* [Recorded information]:
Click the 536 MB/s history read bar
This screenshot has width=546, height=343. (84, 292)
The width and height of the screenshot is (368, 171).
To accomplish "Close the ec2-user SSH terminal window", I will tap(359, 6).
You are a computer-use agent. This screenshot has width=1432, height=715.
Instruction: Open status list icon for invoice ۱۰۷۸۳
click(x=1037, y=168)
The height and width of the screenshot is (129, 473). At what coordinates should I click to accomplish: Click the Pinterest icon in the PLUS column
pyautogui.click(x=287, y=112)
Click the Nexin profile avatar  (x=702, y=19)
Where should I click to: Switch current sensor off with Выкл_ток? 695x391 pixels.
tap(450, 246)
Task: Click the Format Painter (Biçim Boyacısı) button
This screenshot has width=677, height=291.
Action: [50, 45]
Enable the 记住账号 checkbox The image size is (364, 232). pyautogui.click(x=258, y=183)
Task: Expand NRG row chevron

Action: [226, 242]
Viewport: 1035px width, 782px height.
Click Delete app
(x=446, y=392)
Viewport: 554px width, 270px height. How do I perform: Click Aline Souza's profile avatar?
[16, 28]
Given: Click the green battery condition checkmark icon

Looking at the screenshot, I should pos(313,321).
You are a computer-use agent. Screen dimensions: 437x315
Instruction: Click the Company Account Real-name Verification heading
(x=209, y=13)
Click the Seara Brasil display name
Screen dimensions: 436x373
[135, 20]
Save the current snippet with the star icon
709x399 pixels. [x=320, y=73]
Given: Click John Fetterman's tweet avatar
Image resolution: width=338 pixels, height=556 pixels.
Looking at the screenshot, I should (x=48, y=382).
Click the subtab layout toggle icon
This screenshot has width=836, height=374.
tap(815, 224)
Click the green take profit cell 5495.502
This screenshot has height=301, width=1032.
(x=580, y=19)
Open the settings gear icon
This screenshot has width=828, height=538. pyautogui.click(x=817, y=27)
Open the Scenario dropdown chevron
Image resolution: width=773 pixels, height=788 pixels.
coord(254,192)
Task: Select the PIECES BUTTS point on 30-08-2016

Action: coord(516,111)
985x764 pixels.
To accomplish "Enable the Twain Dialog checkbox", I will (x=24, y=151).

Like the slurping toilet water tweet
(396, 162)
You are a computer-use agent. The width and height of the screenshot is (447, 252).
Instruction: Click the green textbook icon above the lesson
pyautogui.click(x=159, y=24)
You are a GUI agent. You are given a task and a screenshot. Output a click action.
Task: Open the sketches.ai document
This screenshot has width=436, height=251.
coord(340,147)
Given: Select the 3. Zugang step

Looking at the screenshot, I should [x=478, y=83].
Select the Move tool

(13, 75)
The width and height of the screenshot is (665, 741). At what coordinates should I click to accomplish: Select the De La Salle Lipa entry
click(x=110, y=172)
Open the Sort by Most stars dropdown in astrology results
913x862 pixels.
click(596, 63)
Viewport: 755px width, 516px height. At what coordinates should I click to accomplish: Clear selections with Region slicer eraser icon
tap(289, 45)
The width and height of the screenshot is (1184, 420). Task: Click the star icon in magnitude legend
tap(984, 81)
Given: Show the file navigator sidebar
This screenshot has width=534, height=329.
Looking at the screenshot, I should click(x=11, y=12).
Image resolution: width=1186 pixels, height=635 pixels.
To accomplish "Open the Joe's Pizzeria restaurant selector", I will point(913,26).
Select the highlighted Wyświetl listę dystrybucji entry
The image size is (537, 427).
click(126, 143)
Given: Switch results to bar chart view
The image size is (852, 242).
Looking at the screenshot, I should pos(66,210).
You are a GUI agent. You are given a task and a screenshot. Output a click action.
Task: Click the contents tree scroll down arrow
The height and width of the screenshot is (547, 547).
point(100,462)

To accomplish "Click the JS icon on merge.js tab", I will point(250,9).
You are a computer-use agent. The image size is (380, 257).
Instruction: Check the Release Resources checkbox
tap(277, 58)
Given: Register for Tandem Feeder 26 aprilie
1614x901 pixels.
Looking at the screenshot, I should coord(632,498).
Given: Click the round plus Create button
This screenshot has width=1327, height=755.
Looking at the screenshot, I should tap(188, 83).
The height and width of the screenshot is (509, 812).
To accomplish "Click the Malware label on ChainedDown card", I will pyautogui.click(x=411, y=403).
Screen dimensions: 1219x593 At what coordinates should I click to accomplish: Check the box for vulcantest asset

* [Aim of the exercise]: For the records above, tally the lines in which "button" appears, and give the number by itself.

* [Output for this task]: 2